START DATA SUPPLIED

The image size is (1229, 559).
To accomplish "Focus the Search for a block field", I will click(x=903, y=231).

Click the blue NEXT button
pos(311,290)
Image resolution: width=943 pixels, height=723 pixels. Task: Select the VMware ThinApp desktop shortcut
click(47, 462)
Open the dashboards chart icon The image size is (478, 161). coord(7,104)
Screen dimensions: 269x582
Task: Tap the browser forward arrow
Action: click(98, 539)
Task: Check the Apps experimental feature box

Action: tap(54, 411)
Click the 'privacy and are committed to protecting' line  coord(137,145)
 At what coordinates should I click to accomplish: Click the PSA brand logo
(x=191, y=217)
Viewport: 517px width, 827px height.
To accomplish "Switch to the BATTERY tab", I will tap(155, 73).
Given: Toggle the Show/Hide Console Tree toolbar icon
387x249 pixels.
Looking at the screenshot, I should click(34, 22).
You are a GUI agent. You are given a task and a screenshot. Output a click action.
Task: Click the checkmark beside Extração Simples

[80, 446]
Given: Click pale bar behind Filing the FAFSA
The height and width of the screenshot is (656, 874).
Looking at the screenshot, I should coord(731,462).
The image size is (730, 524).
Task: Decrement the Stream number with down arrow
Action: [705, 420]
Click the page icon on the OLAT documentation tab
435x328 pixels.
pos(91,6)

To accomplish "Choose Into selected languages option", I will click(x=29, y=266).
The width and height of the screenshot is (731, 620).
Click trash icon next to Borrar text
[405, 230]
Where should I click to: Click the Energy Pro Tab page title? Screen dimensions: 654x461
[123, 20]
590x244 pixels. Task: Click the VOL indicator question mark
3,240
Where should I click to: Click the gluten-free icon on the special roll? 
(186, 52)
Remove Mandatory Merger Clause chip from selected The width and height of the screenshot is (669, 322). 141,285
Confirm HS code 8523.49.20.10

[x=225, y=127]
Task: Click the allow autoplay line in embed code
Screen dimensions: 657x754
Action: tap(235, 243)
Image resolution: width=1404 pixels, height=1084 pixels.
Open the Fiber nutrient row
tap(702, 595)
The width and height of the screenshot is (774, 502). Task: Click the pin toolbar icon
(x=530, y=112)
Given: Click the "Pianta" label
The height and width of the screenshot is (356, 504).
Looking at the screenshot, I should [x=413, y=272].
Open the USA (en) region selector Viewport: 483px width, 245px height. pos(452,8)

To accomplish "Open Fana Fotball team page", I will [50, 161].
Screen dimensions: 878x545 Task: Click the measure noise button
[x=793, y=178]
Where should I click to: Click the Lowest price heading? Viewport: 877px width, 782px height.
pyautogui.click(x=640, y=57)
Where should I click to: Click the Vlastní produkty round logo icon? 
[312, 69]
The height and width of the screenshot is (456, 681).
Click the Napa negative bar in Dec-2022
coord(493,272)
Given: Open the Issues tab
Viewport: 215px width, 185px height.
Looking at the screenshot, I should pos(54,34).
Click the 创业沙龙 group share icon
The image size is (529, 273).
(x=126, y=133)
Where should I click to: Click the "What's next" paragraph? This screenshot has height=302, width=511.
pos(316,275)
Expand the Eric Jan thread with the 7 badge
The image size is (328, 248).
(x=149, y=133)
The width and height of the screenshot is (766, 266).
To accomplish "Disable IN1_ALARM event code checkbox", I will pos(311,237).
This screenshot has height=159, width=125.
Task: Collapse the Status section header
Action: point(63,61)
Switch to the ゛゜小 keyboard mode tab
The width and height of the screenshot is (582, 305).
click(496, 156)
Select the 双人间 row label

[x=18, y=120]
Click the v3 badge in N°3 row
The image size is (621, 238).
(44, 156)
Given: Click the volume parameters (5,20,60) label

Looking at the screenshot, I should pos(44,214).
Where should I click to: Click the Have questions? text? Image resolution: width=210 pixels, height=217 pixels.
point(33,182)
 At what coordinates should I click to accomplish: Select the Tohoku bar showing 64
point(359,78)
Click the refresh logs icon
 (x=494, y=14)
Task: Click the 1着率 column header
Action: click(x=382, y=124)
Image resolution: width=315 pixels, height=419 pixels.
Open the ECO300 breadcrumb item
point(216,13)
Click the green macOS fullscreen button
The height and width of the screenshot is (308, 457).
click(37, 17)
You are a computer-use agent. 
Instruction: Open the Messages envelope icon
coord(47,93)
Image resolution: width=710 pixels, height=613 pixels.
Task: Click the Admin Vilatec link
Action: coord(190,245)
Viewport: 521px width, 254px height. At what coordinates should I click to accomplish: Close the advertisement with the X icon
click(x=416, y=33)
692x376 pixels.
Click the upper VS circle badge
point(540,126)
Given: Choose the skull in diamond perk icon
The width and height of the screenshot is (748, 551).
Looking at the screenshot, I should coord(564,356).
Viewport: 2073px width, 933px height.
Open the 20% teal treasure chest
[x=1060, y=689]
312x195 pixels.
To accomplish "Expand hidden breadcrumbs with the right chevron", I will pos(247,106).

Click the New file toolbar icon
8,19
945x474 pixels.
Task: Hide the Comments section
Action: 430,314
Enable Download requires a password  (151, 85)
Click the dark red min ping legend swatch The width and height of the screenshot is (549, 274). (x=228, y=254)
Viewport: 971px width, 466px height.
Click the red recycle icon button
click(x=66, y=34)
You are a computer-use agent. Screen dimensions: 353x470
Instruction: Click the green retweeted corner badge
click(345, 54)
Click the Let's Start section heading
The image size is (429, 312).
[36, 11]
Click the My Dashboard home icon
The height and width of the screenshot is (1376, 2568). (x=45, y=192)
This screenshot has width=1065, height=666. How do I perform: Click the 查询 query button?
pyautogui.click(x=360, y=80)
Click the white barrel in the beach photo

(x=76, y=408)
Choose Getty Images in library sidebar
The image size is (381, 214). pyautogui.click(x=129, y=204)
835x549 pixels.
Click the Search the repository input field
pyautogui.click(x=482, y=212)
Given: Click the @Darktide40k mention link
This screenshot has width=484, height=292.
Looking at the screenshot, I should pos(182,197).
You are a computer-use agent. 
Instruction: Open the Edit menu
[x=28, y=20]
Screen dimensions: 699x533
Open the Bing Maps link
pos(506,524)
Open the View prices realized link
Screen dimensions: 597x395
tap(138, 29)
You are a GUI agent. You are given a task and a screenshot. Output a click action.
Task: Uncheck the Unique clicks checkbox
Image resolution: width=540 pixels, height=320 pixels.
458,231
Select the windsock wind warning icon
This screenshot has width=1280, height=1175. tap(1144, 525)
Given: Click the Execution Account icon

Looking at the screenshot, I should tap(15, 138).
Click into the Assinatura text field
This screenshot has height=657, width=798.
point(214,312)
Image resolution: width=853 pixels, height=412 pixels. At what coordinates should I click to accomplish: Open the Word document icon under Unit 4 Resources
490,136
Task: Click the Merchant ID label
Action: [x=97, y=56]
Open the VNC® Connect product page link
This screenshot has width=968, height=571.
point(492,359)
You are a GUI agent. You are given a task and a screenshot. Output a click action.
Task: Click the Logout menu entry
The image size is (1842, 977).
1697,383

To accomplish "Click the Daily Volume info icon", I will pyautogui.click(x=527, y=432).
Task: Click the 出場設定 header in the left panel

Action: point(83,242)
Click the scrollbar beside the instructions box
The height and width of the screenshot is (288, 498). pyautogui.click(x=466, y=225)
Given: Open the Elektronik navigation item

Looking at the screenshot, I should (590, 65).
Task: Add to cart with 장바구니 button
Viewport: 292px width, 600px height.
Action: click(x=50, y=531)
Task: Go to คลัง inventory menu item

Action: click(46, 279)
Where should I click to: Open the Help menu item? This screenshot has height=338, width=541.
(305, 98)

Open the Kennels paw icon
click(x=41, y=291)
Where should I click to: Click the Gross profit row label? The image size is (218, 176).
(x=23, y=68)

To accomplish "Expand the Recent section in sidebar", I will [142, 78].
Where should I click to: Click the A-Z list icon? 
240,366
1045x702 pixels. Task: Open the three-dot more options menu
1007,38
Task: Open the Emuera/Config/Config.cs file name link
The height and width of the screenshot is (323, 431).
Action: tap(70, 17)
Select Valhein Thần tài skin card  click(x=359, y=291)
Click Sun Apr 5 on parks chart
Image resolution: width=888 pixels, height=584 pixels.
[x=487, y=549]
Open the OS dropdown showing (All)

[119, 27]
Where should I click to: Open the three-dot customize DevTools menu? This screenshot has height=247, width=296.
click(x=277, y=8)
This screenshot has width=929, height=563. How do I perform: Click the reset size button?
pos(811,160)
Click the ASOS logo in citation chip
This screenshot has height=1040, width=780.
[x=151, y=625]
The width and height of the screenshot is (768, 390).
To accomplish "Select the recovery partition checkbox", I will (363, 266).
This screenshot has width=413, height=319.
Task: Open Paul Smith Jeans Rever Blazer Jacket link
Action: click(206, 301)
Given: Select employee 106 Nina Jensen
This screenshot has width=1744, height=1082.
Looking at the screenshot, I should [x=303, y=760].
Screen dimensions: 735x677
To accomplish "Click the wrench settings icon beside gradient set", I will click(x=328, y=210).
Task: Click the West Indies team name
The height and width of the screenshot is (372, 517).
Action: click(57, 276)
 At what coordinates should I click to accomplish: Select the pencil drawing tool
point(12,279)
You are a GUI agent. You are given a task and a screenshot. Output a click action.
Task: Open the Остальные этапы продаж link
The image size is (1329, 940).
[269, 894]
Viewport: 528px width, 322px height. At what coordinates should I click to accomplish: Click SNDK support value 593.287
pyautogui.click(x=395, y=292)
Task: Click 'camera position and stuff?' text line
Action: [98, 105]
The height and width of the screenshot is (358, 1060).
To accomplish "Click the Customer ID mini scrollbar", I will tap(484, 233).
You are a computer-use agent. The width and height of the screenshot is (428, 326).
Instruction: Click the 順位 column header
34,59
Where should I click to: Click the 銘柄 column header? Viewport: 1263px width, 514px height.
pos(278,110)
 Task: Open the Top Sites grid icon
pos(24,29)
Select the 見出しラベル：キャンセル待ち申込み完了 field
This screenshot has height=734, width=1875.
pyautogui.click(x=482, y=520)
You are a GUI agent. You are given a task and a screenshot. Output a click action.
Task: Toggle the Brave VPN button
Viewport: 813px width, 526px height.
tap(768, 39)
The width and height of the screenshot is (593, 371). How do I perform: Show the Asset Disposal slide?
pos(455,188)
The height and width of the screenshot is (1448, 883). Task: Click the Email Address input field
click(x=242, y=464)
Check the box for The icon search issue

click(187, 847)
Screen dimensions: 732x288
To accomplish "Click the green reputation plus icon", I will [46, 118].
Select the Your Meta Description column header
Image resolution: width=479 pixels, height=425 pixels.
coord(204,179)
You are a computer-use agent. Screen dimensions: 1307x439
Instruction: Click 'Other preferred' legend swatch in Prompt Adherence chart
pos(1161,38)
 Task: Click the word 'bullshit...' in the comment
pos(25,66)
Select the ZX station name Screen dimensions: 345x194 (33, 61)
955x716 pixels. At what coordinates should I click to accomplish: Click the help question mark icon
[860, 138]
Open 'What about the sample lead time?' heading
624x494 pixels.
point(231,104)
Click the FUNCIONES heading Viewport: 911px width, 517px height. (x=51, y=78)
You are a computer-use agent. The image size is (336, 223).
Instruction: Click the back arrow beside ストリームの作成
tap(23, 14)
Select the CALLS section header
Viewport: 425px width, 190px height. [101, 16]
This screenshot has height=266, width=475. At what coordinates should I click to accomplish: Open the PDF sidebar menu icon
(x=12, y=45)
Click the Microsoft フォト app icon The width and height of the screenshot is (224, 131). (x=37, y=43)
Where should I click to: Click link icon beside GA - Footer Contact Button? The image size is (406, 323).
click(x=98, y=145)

END DATA SUPPLIED

EXERCISE AIM >>
Look over the material and return every line where the word "Expand" is found.

OUTPUT OF THE TASK >>
Expand the Eric Jan thread with the 7 badge
To accomplish "Expand hidden breadcrumbs with the right chevron", I will pos(247,106).
To accomplish "Expand the Recent section in sidebar", I will [142, 78].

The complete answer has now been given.